Thanks to the Affordable Care Act, thousands of Americans who had been shut out of the health insurance market are now getting coverage through new pre-existing condition insurance plans. More than a million eligible seniors and people with disabilities who have fallen into the so-called Medicare prescription-drug doughnut hole have received $250 checks to help them afford their medications.  And many small businesses are getting help too – tax credits this year to make it easier for them to provide coverage to their workers, and 94,300 small businesses in Missouri may be eligible.

Today and in the months ahead, our focus is on implementing these solutions effectively, and getting the benefits to the people who need them.

We have rolled out powerful new resources for consumers like the popular website, HealthCare.gov, where, for the first time ever, you can visit a single website that will tell you all your health insurance options. Starting in October, the website will also contain basic pricing information, so you’ll have all the information you need to make the right decision for you and your family at your fingertips.

The new law is also building a stronger foundation for our health care system.

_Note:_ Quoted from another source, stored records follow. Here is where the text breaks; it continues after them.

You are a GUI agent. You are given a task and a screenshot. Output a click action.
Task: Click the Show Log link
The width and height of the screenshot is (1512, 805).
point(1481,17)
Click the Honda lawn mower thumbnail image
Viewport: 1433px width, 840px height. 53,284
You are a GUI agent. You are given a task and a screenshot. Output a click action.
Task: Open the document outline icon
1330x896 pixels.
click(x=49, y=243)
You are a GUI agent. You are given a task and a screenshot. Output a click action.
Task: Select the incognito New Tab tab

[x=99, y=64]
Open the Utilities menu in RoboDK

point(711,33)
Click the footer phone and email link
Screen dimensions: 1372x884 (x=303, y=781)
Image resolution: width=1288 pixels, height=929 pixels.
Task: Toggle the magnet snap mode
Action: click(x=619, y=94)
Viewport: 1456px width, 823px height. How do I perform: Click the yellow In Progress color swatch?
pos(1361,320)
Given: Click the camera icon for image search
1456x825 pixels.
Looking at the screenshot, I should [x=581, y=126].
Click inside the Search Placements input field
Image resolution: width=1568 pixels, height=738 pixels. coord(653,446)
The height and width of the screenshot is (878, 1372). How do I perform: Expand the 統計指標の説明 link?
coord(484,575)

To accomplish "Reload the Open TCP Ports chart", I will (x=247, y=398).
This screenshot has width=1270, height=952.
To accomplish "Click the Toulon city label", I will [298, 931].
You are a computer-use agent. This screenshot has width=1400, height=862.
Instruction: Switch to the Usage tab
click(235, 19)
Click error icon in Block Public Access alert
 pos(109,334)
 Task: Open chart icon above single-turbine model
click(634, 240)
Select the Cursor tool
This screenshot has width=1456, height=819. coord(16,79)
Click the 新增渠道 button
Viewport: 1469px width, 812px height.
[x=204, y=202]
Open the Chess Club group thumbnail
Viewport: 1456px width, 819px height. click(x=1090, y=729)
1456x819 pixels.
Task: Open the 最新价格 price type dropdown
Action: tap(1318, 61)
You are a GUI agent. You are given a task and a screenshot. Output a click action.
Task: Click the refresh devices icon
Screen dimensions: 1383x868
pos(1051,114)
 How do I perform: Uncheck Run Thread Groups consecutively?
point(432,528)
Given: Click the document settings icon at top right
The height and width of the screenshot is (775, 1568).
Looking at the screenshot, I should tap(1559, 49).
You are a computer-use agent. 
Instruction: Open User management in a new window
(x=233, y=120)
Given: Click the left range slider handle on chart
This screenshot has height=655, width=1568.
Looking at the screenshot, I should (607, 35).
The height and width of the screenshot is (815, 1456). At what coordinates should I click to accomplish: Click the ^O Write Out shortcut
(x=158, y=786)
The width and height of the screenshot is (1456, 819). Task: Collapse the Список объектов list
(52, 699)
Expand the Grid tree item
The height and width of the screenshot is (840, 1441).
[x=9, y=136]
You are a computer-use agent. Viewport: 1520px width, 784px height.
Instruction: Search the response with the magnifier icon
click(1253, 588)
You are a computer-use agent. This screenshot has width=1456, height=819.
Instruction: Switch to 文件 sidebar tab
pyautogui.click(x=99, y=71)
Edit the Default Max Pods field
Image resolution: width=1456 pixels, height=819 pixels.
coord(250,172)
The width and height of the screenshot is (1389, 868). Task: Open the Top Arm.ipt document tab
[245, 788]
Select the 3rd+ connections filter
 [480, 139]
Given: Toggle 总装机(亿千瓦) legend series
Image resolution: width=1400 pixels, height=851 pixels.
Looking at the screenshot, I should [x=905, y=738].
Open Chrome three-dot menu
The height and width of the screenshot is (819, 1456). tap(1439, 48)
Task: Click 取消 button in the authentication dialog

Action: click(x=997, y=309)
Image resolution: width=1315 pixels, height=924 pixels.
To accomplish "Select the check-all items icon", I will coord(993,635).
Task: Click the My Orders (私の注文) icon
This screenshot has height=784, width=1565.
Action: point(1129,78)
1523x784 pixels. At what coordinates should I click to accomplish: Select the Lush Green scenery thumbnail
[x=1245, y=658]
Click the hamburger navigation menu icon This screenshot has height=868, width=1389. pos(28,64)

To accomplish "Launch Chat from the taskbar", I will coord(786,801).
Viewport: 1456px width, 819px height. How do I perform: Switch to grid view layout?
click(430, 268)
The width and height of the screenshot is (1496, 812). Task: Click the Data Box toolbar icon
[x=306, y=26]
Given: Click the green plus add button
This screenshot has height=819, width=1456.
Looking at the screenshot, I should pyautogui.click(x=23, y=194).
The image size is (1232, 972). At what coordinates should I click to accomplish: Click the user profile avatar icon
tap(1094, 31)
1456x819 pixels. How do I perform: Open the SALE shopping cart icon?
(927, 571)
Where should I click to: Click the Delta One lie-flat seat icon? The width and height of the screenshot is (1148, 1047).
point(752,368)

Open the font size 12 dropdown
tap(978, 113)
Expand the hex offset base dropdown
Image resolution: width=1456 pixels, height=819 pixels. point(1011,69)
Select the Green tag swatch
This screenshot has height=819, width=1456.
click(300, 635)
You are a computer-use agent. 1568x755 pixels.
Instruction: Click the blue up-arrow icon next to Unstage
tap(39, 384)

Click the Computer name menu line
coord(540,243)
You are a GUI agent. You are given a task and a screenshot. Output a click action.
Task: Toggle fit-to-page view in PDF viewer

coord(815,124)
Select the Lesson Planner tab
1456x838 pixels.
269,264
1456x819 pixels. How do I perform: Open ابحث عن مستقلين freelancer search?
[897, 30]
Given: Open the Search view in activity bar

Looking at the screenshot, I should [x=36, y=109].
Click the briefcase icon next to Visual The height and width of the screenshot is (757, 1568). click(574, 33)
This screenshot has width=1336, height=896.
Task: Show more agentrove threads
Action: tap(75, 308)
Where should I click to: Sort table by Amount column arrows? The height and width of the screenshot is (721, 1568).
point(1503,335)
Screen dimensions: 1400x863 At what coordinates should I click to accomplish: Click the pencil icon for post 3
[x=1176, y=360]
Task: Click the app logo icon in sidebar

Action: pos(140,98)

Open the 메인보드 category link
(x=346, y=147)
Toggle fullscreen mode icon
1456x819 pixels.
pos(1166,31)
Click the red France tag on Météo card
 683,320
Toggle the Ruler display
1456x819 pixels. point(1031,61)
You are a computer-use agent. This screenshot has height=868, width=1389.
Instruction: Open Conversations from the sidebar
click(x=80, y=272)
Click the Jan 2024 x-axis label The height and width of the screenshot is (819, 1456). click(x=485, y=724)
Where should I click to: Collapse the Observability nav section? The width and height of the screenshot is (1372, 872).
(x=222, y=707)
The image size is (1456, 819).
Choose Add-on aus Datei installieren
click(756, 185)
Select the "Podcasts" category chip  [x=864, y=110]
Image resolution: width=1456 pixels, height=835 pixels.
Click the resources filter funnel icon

Prevention must be the cornerstone of any effort to help people stay well, live healthier lives and reduce health care costs. So Medicare will now cover the entire cost of seniors’ annual wellness visits with their physician. The law protects seniors’ guaranteed Medicare benefits while also eliminating co-pays altogether for many recommended preventive services like screenings for colon or breast cancer.

We have also already begun training more doctors, nurses, and other primary care providers, so all Americans can see a health care provider whenever they or their families need care. Combined with investments we are making in the American Recovery and Reinvestment Act, we will be able to place more than 16,000 dedicated health care professionals across the country over the next five years. And by investing in community health centers we will nearly double the number of patients they serve from 20 million a year to 40 million.

This week is reason for celebration as important new consumer protections from the new law start to take effect, marking a turning point for the insurance industry.  It’s no longer business as usual. Now patients are going to be in charge of their care.  For example, the next time your coverage renews:

Insurance companies will no longer be able to cancel your policy just because you made a minor mistake on an application.
  Insurance companies will no longer be able to place lifetime dollar limits on your benefits that result in people losing their insurance when they need it most, in the middle of a crisis. Insurance companies, in many cases, will no longer be allowed to refuse to sell you a policy to cover your child just because she was born with asthma or some other pre-existing medical condition.

 

And insurance companies in many cases, will no longer be allowed to refuse to pay a doctor or hospital bill without giving you the chance to appeal to a group of outside experts.  


As these reforms take effect, they also serve as a bridge until 2014, when still more important benefits of the new law kick in. New health insurance exchanges will allow families and small businesses to purchase affordable insurance – the same coverage as members of Congress – regardless of their health status. And to help make sure coverage is affordable, millions of Americans will benefit from the largest middle class tax cut for health care in American history to help them pay for it.

The new law is not perfect – no law is.  But it is already making a huge difference in Americans’ lives.

Judy Baker is the regional director for the Department of Health and Human Services, Region 7, Kansas City.